実録
ライターの生活

喜怒哀楽の本屋がよい 

書籍や雑誌の仕事をするようになってから、本屋へ通う時間が増えた。
時間があるとき、本屋が目に入ると、とりあえず入ってみる。
そして、自分の本を探してしまうのだ。

もちろん、同じ本は家にあるから、目的は読むためではない。
そこに「ある」ことを確認したい。そこに、あって欲しいのだ。

発売されたばかりのときは、平積みになっているかもしれない、と期待しながら、書籍コーナーに一目散。すでに見慣れた表紙を探す。

よしよし、あったあった。そこでまずニヤリ。
綺麗な本を探すふりをして何冊残っているのか、数えてみたりする。
他の本の山と比べるとちょっと少ない気がする。
「お、売れたのかな?」とまたまたニヤリ。
しかしそこで現実に気づく。「いや、もともと配本が少ないのかも」。
思いついてしまった考えに、ちょっとへこむ。
ここは置き場所が悪いんじゃないか? もっと目に付くところに置いてくれよ。
ブツブツとつぶやく。本屋の事情などお構いなしで、理性の声もどこへやら。
本の山をかかえて、目立つところに置き直そうかと思ったりして。
いや、そんな挙動不審を行動をしてはまずい。本屋に嫌われては元も子もない。

我に返ったところで、とりあえず、本を手にして開くのだ。

いまさら読まなくても、中身はすでに頭の中にはいっている。もとより自分が書いたものだ。校正するときにだって飽きるほど見ている。見本が送られてきたときも、間違いがないか気になって、何度も開いてみているはずなのに。
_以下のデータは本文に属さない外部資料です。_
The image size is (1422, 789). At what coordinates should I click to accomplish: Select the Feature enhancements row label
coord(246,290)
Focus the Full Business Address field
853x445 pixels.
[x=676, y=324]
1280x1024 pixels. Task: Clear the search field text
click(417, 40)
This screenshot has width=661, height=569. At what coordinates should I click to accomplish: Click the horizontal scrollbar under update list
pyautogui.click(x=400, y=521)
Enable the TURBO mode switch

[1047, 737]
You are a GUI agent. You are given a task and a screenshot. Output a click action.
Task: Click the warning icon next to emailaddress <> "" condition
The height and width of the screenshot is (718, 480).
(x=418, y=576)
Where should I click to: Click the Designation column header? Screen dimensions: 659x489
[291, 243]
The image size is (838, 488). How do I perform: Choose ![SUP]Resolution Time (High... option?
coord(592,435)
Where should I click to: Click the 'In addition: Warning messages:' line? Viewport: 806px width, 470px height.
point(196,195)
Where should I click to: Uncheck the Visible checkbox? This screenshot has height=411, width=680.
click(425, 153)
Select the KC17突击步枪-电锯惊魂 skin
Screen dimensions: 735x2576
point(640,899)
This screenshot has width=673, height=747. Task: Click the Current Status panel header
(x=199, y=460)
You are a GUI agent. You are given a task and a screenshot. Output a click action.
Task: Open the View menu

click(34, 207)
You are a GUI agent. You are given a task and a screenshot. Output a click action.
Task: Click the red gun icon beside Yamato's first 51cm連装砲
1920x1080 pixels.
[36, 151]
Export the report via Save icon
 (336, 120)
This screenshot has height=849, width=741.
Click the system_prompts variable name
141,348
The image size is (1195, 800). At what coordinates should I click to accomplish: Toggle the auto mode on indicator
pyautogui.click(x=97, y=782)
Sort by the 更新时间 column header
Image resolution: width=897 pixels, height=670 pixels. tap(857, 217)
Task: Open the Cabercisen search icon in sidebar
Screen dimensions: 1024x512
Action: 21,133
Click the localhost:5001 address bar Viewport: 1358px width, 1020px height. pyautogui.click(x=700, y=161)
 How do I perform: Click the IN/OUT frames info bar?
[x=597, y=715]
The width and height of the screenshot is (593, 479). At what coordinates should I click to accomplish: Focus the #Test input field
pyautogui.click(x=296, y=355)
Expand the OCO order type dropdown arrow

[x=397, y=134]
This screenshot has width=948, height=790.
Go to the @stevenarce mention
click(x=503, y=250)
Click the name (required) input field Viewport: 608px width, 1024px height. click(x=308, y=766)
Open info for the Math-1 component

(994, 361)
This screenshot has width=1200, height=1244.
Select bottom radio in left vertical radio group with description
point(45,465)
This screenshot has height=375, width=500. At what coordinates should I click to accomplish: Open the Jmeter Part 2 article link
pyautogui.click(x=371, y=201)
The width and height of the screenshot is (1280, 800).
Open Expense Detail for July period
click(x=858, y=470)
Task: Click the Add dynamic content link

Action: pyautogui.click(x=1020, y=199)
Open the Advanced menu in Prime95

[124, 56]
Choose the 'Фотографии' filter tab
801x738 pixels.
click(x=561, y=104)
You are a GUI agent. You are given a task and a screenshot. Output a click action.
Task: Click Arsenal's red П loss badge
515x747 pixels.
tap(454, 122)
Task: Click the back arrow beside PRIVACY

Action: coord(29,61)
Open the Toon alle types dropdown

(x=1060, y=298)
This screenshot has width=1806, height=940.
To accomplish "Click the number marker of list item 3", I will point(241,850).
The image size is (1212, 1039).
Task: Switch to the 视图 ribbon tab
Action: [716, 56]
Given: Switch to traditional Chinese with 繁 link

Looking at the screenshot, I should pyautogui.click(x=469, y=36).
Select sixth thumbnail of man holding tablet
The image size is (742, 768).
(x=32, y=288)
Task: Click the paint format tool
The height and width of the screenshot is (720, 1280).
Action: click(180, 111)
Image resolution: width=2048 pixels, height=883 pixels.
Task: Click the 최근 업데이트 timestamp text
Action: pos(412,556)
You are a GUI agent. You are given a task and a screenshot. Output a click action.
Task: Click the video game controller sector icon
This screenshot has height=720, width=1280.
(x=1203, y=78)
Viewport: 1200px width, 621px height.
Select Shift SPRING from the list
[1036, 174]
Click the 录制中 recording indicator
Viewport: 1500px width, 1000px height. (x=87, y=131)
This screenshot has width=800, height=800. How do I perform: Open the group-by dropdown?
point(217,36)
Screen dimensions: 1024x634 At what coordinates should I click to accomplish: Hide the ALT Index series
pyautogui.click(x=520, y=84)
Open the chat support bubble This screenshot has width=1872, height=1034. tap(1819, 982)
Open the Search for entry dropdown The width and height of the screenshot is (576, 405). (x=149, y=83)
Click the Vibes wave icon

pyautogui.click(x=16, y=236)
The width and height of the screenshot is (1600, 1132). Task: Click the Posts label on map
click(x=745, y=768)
それでも、また本を開く。パラパラとめくる。そのまましばし読みふけるフリをする。ほらほら、この本いかがでしょう。と、背中からオーラがでるように。横に並んでいる人がいれば、さりげなく背表紙を見せたりして。

一人サクラである。いじましいわりに大して効果はないが。でも、積まれるだけで誰にも手にされなかったら、本が浮かばれない気がするのだ。

そして名残惜しげに本を戻すふりをして、隣の山の上に乗せる(せこい)。
本屋にいくたび、そんなことを繰り返している。
平積みの時期が過ぎると、少々アセりながら目をさらにして棚を見渡す。片隅に一冊でもあることを期待して。まだ残っているよね。返本になってないよね。と祈りながら。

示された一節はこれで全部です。